It’s been a non-stop roller coaster ever since Bain was sick on Easter. His liver enzymes were raising so we were referred to a pediatric liver specialist. As with most specialists, we had to wait a couple of months to see one. Meanwhile, Bain had many lab appointments to keep track of these enzymes. This little baby was so used to having his blood drawn that he eventually would not even notice when they stuck him. I didn’t know whether to be proud of his strength or sad that he’d grown used to it. So I chose to be both.
His appointment finally came and his enzyme numbers were finally trending down. What a relief! It was just his liver reacting to being sick or something like that. That relief would be a short-lived as that last sentence. His muscle enzymes were high. This created new and much deeper concerns. Off to another specialist. We were referred to a neuromuscular center. This is where the fight for normalcy, sanity, and Bain’s long-term health will begin. We had quite a few months before we were to be seen. It was a relief to have the summer to just enjoy our family. For the most part, this was true.

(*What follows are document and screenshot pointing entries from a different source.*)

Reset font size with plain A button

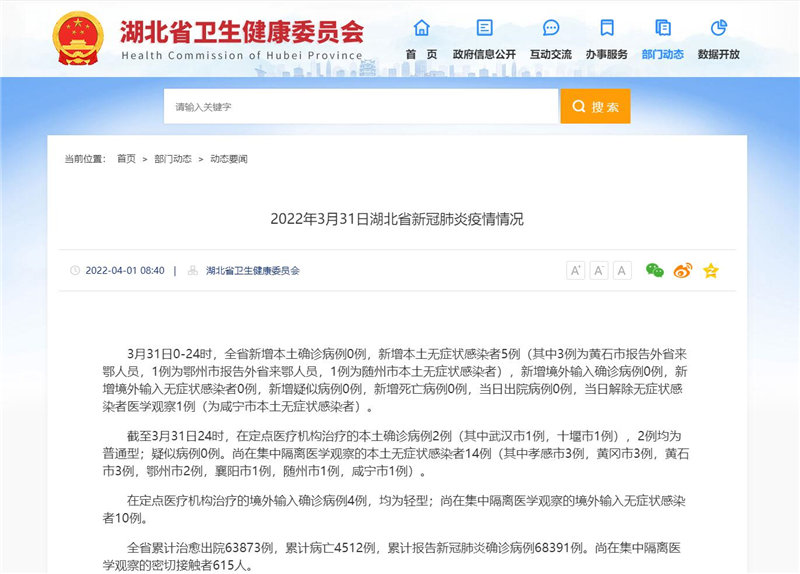(622, 270)
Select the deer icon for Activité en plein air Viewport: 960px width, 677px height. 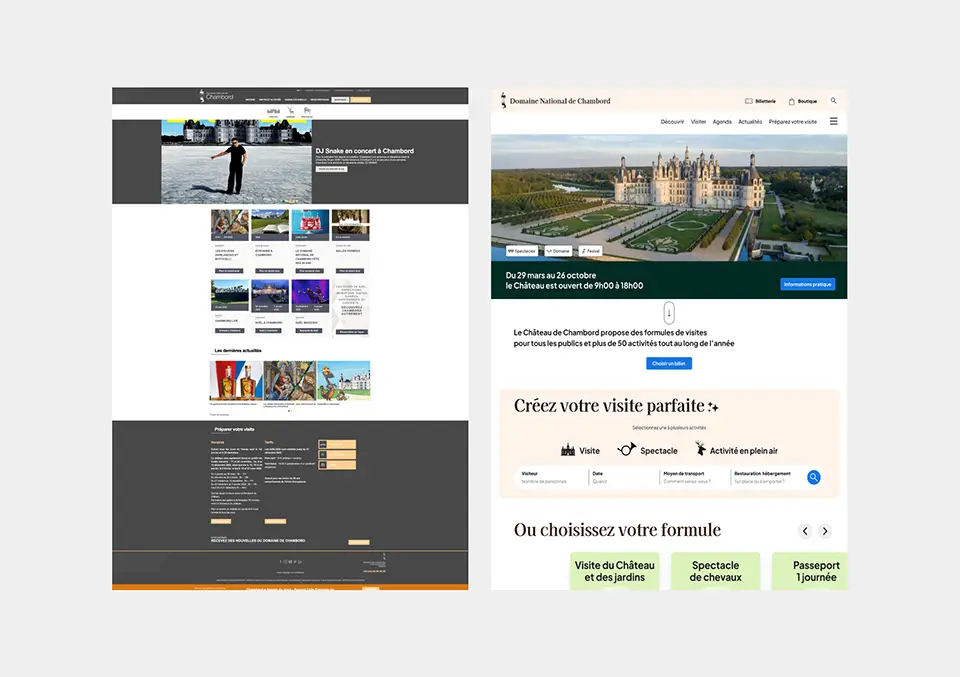tap(701, 450)
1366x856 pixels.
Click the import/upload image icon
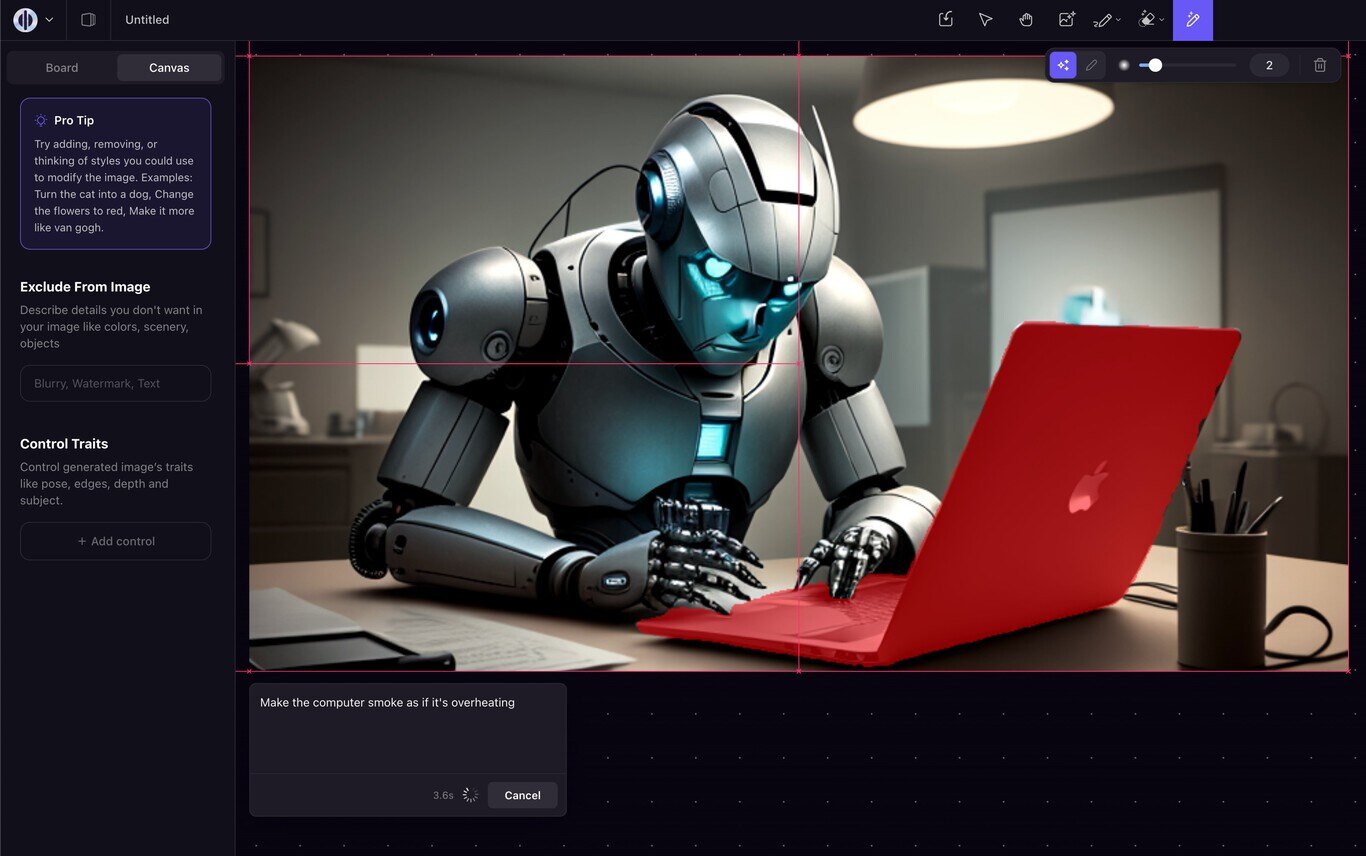[x=946, y=20]
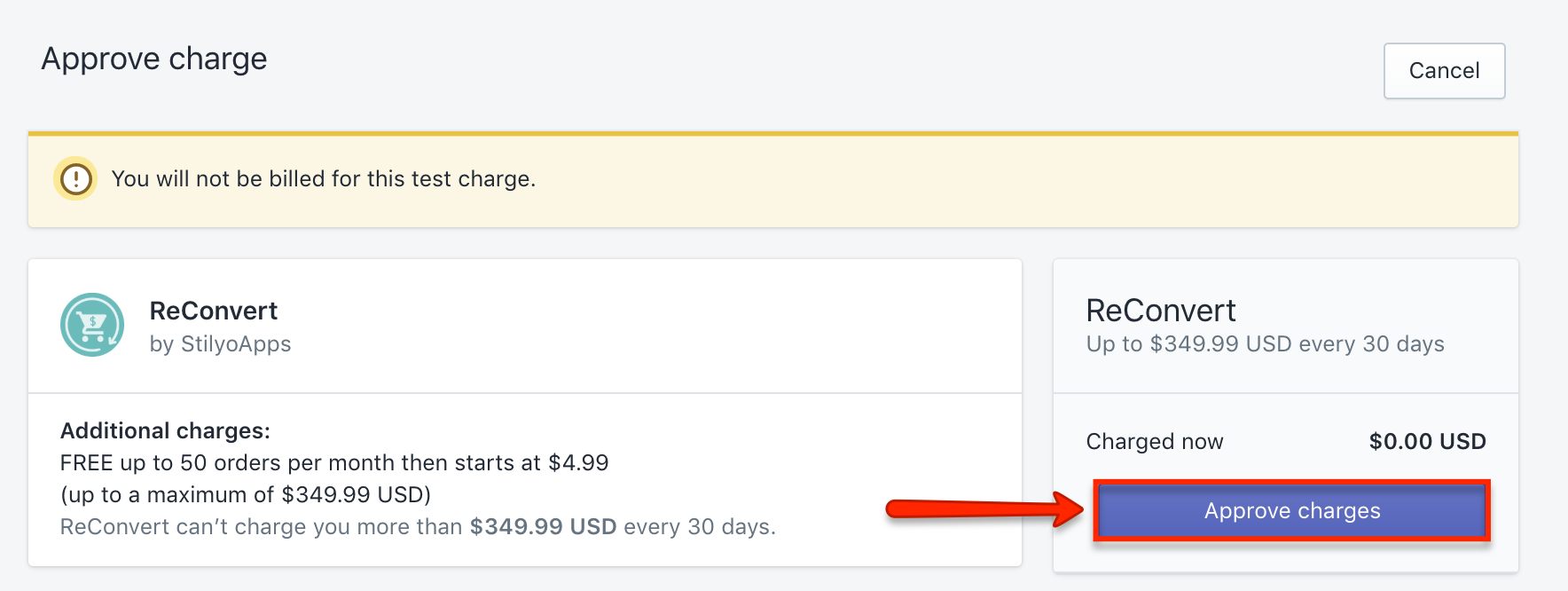The width and height of the screenshot is (1568, 591).
Task: Click the bold ReConvert app name
Action: pyautogui.click(x=213, y=311)
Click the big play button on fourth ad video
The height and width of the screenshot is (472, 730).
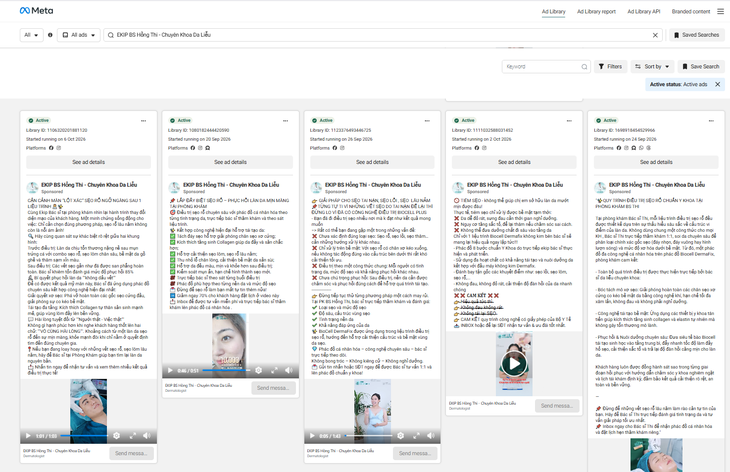(514, 364)
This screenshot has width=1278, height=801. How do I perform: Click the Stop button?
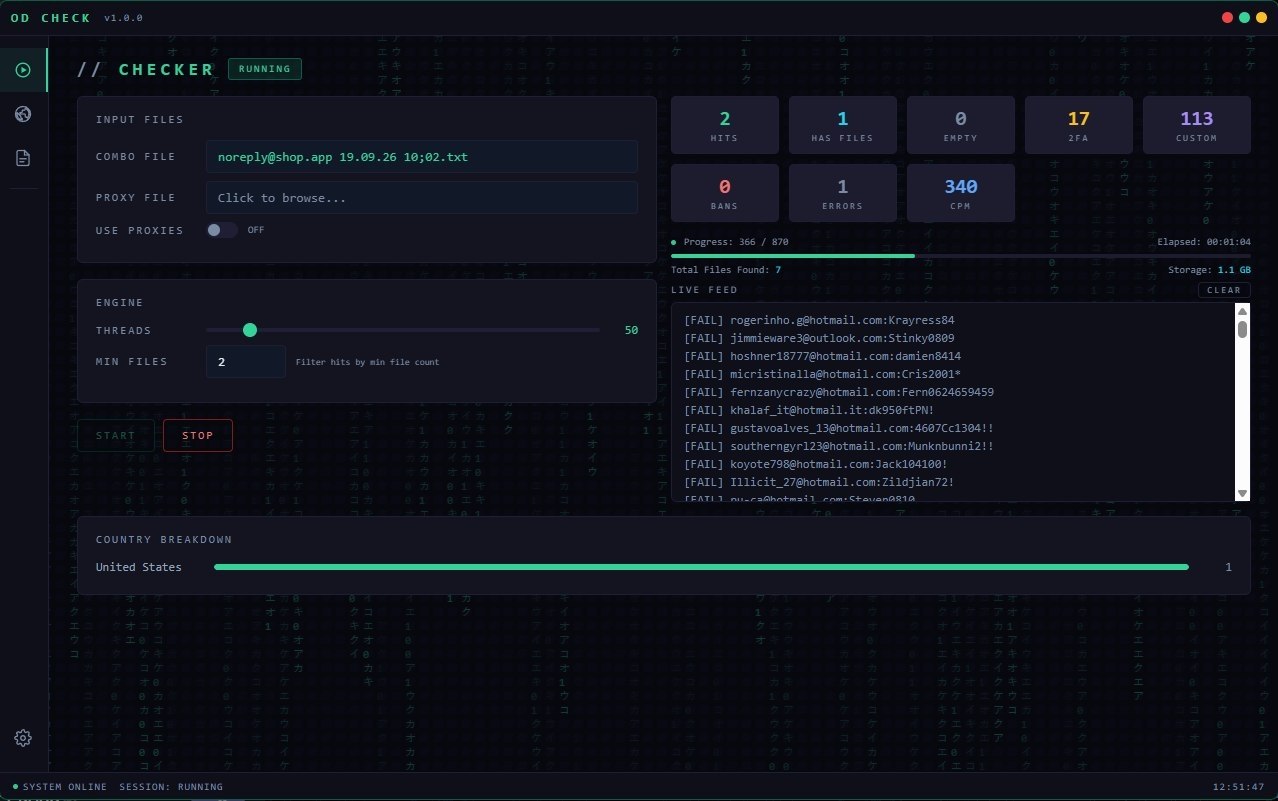point(198,435)
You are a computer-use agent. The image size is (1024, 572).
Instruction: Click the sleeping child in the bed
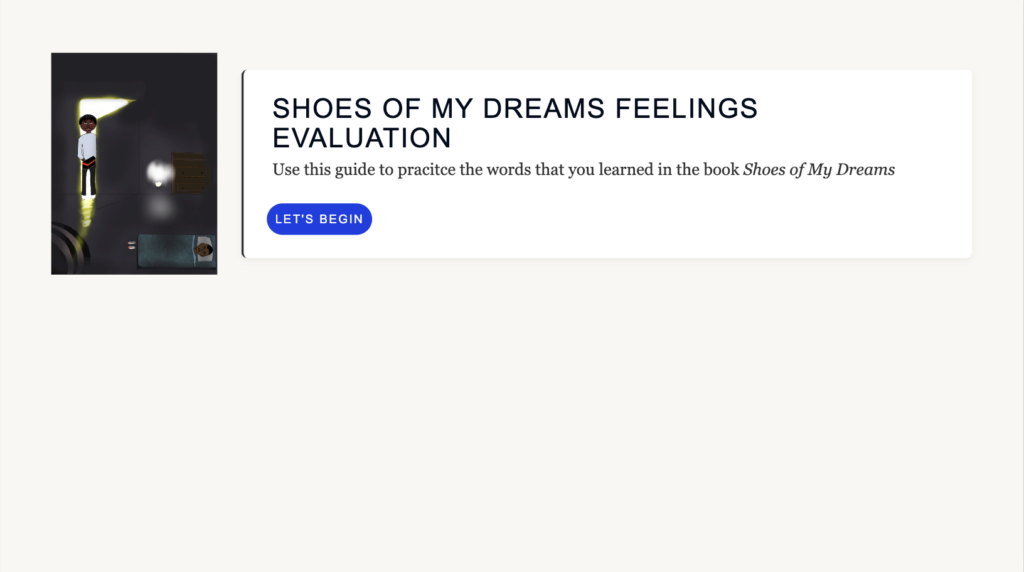204,250
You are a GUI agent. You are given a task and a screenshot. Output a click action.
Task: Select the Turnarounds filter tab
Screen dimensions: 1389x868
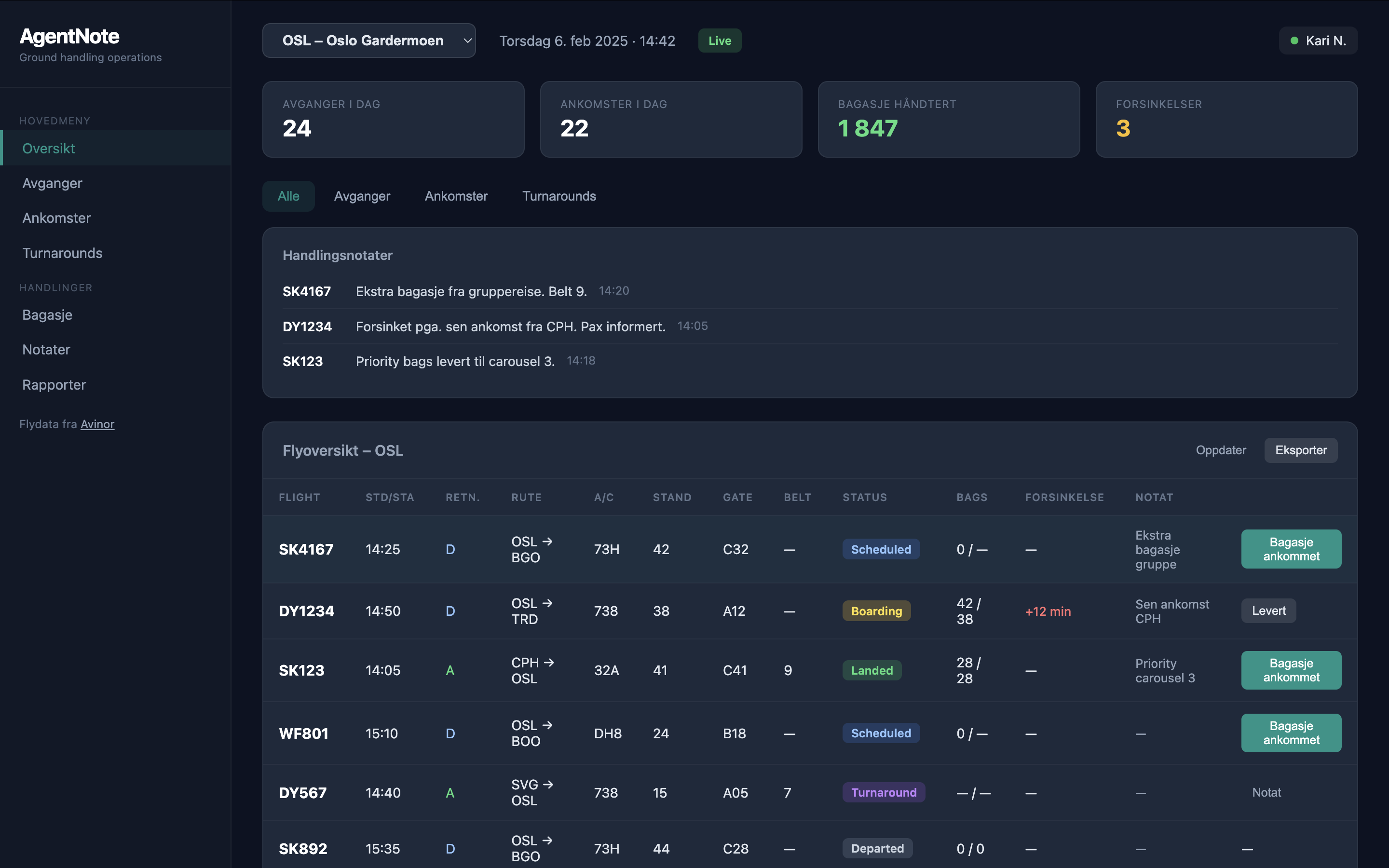558,196
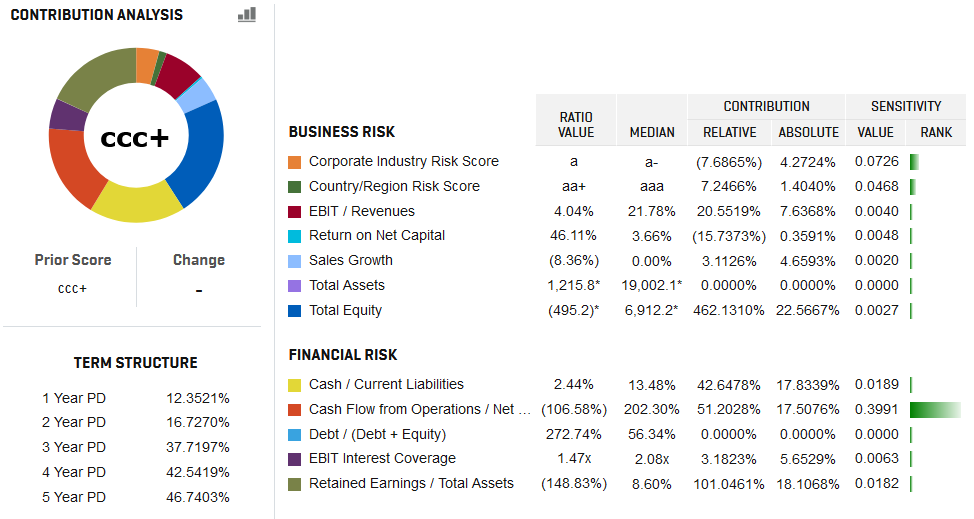Sort by the Median column header
974x519 pixels.
coord(652,132)
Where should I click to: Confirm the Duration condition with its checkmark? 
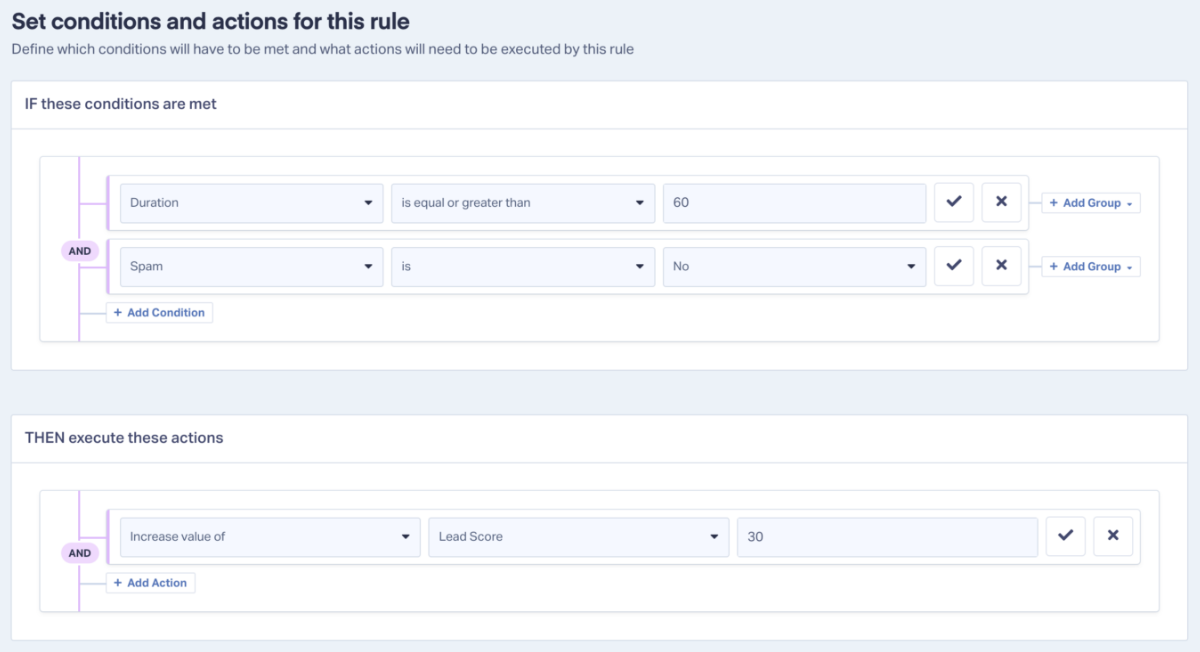point(953,202)
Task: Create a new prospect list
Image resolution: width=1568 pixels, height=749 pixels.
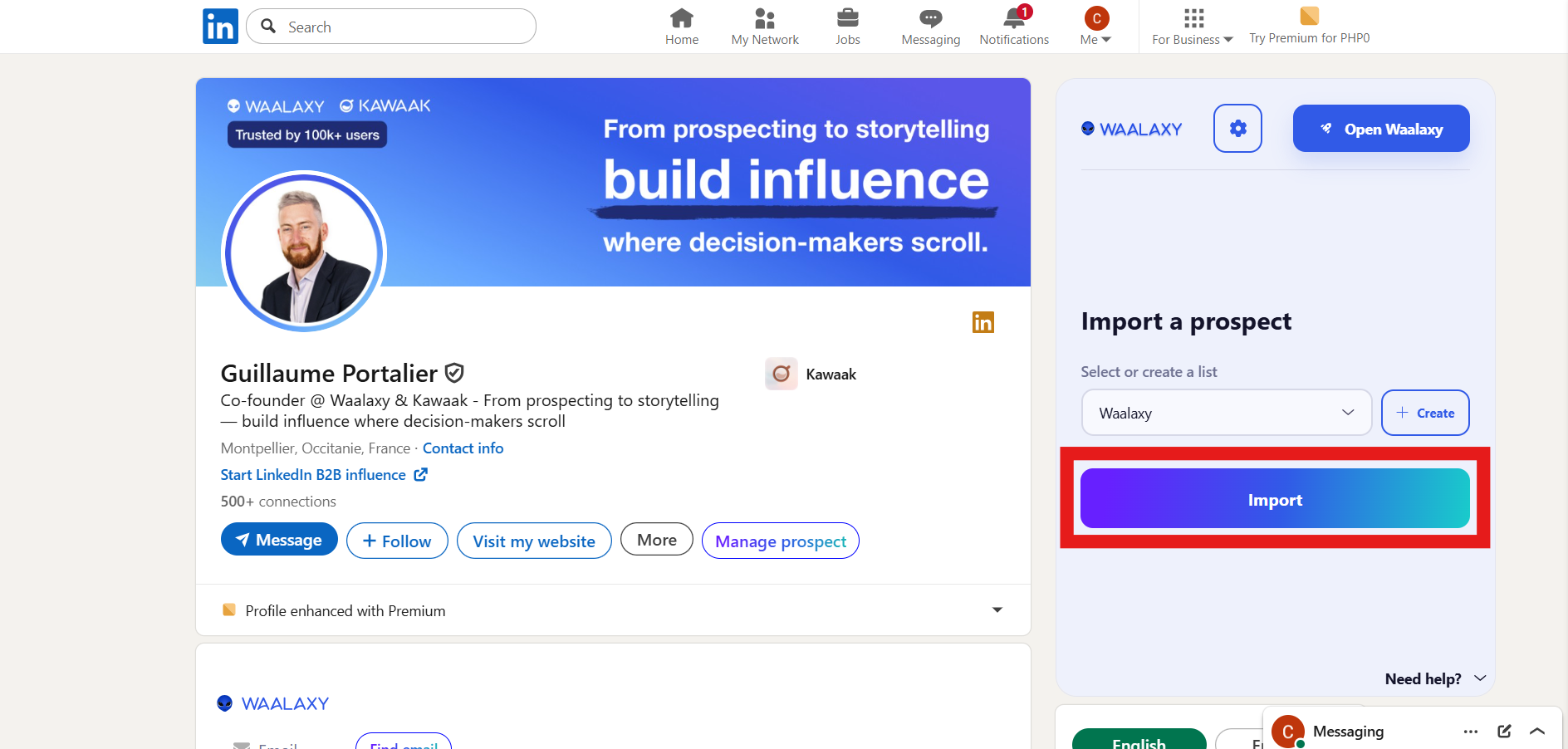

We had fun at the local amusement park. I got to ride a roller coaster with a sister I was not raised with. It was like we were kids together for the first time. I thank God for that day. We were celebrating my other son ( I have 6 boys) turning 11. His cousins, parents, and grand parents were all there to celebrate! It was truly one of the best days ever! This is also the day I realized the tests were probably pointing out something wrong with Bain.
There were 3 babies there that day, my twins and my nephew that is only a couple of months younger than them. Only 2 babies were lively, active, and enjoying their time that day. Bain was different. He played early on but a little before midday it was “lights out” for him. Lights out is a term I would later find myself saying often. He was lethargic and stared off into space with no recognition of people around him. We continued our day and even tried another trip to the amusement park on another day, only to be faced with the same result. “Lights out.”
We were determined to keep having fun, but never compromising his health or comfort. With two 1 year olds we pretty much don’t get out anyway. But fun we would have, none the less.
Summer came and went. Fun was available to us almost 100% of the time. Bain had to have a hearing test done, twice, because he just was not reacting to our voices or loud noises. Come to find out, he just really loves to ignore us. I guess I should feel relieved. Other than that, we had a great time to just be. It was nice.
His appointment with the specialist came and would actually be six different appointments. A very long day at the Children’s Hospital would include the neurologist, cardiologist, nutritionist, and another appointment that they would cancel. Blood would be drawn, his heart would be tested, and his motor skills would be observed. We would later have him get an EEG to make sure his “lights out” moments weren’t from seizures. Mostly, everything turned out beautifully. Except for his muscle enzymes. Darn it! So he ended up going under for a muscle biopsy. This is definitely where God stepped in.
I thought I was going to be a wreck, an absolute mess. This was not the case at all. The same calmness that swept over me when he was in the trauma room was with me in the surgery waiting room. I have no doubt that the Holy Spirit was truly being the Comforter that day. I also have to believe this is the same God that saved my son; I must. Now, I’ve been told to have more faith that He will heal my son. I’ve been told the Jesus can and will fix this if I just believe. What a bunch of bologna, if you ask me. I do know, however, that I do not know. I do not know if Bain will receive another miracle. I do not know what the outcome will be. I do not know what the purpose of this is. I just know that I do not know and that the Great Mystery is welcoming us into the Flow. How beautiful is that?
Bain did well in his surgery and now we wait for the diagnosis. 5-7 more weeks of waiting. Waiting is not my specialty. Just another opportunity to grow.